In 1800, Dibdin took over as manager at Sadler's Wells Theatre in London with the pantomime ballet Filial Love, or the Double Marriage being one of the first pieces to be staged under his managership. He hired a band of notable performers, including Edmund Kean and Joseph Grimaldi as well as many singers, tightrope-walkers, and pugilists. Throughout the seasons, he introduced many of his self-composed works that met the varied public taste. These spectacles improved the fortunes of Sadler's Wells, and by 1802 he, his brother Thomas and a syndicate of wealthy businessmen, including the scene painter Robert Andrews and composer William Reeve, became shareholders in the theatre. In 1803–4, Dibdin installed a large water tank and advertised the venue as an aquatic theatre that performed aqua dramas.

On 15 October 1807, eighteen people were killed in a stampede to escape when a mistaken fire alarm was given at the theatre. Although his proprietorship survived the disaster, the Napoleonic Wars of 1803-1815 had ruined public demand for Dibdin's type of entertainment, and his fortunes fell until, in 1819, he was declared bankrupt and was incarcerated in a debtors' prison. He was released two years later upon the sale of his shares in Sadler's Wells which bought him out of debt. He continued with his compositions, writing many songs and pantomimes for various London theatres and took up the role of stage director at the Royal Amphitheatre from 1822–23 and manager of the Surrey Theatre from 1825–26.

===Later years===
Dibdin published a number of poems including Young Arthur, or, The Child of Mystery: a Metrical Romance in 1819. He completed A History of the London Theatres which was published in 1826 to much acclaim. His last theatrical composition was the farce, Nothing Superfluous, which was produced in Hull in 1829. The following year, he completed his memoirs, but they were not published until discovered in 1956.

To do: Reproduce the passage about Dibdin from "On 15 October" to "Theatre from 1825–26." word for word.

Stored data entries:
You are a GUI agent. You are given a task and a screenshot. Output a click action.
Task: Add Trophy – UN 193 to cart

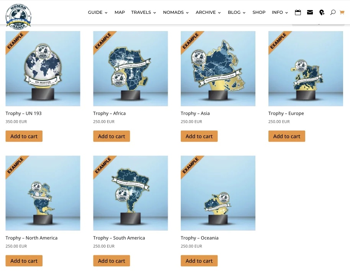pos(24,136)
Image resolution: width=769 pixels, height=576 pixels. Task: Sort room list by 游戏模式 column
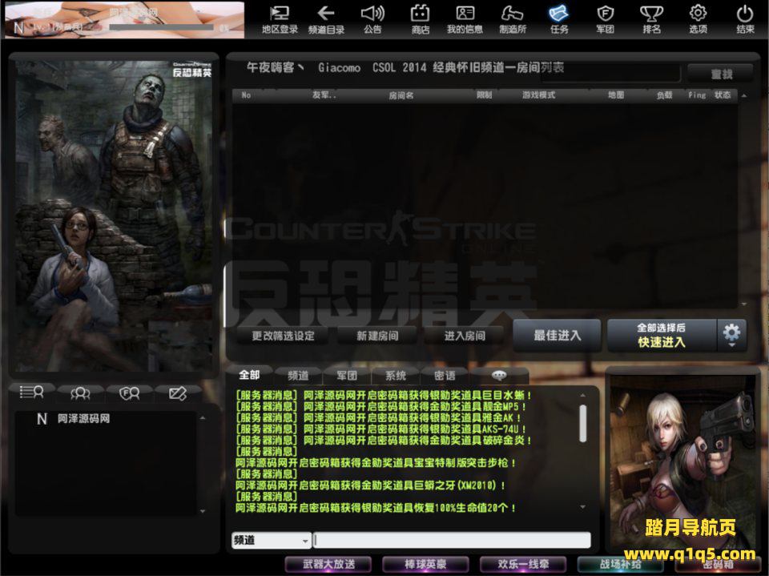pos(538,95)
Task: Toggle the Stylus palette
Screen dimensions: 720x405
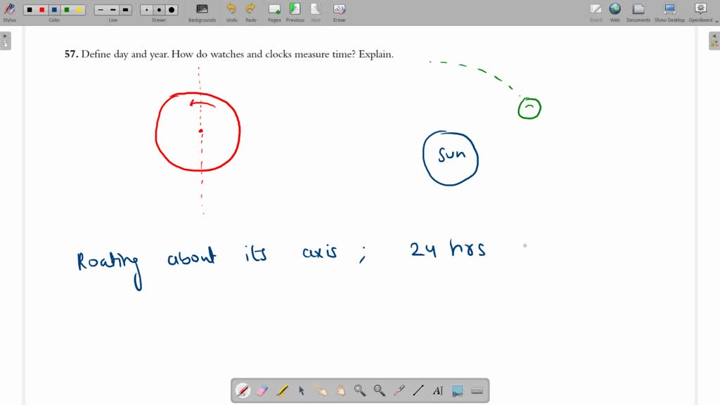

Task output:
On 15 October 1807, eighteen people were killed in a stampede to escape when a mistaken fire alarm was given at the theatre. Although his proprietorship survived the disaster, the Napoleonic Wars of 1803-1815 had ruined public demand for Dibdin's type of entertainment, and his fortunes fell until, in 1819, he was declared bankrupt and was incarcerated in a debtors' prison. He was released two years later upon the sale of his shares in Sadler's Wells which bought him out of debt. He continued with his compositions, writing many songs and pantomimes for various London theatres and took up the role of stage director at the Royal Amphitheatre from 1822–23 and manager of the Surrey Theatre from 1825–26.